External Validity: Assuming that there is a causal relationship in this study between the constructs of the cause and the effect, can we generalize this effect to other persons, places or times?
We are likely to make some claims that our research findings have implications for other groups and individuals in other settings and at other times. When we do, we can examine the external validity of these claims.
Notice how the question that each validity type addresses presupposes an affirmative answer to the previous one. This is what we mean when we say that the validity types build on one another. The figure shows the idea of cumulativeness as a staircase, along with the key question for each validity type.

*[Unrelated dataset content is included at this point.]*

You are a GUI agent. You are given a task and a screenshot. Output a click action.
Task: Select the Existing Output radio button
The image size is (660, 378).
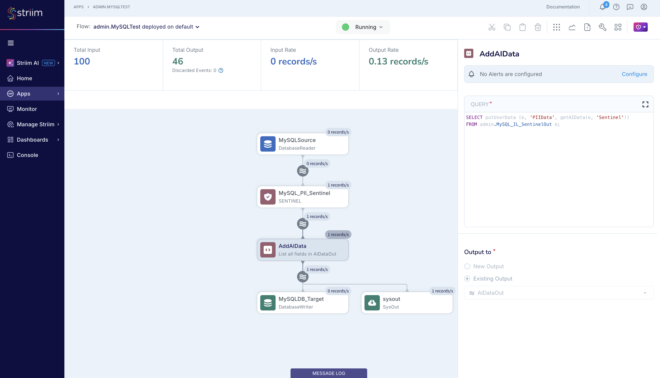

For any inference or conclusion, there are always possible threats to validity – reasons the conclusion or inference might be wrong. Ideally, one tries to reduce the plausibility of the most likely threats to validity, thereby leaving as most plausible the conclusion reached in the study. For instance, imagine a study examining whether there is a relationship between the amount of training in a specific technology and subsequent rates of use of that technology. Because the interest is in a relationship, it is considered an issue of conclusion validity. Assume that the study is completed and no significant correlation between amount of training and adoption rates is found. On this basis it is concluded that there is no relationship between the two. How could this conclusion be wrong – that is, what are the “threats to validity”? For one, it’s possible that there isn’t sufficient statistical power to detect a relationship even if it exists. Perhaps the sample size is too small or the measure of amount of training is unreliable. Or maybe assumptions of the correlational test are violated given the variables used. Perhaps there were random irrelevancies in the study setting or random heterogeneity in the respondents that increased the variability in the data and made it harder to see the relationship of interest. The inference that there is no relationship will be stronger – have greater conclusion validity – if one can show that these alternative explanations are not credible. The distributions might be examined to see if they conform with assumptions of the statistical test, or analyses conducted to determine whether there is sufficient statistical power.
The theory of validity, and the many lists of specific threats, provide a useful scheme for assessing the quality of research conclusions. The theory is general in scope and applicability, well-articulated in its philosophical suppositions, and virtually impossible to explain adequately in a few minutes. As a framework for judging the quality of evaluations it is indispensable and well worth understanding.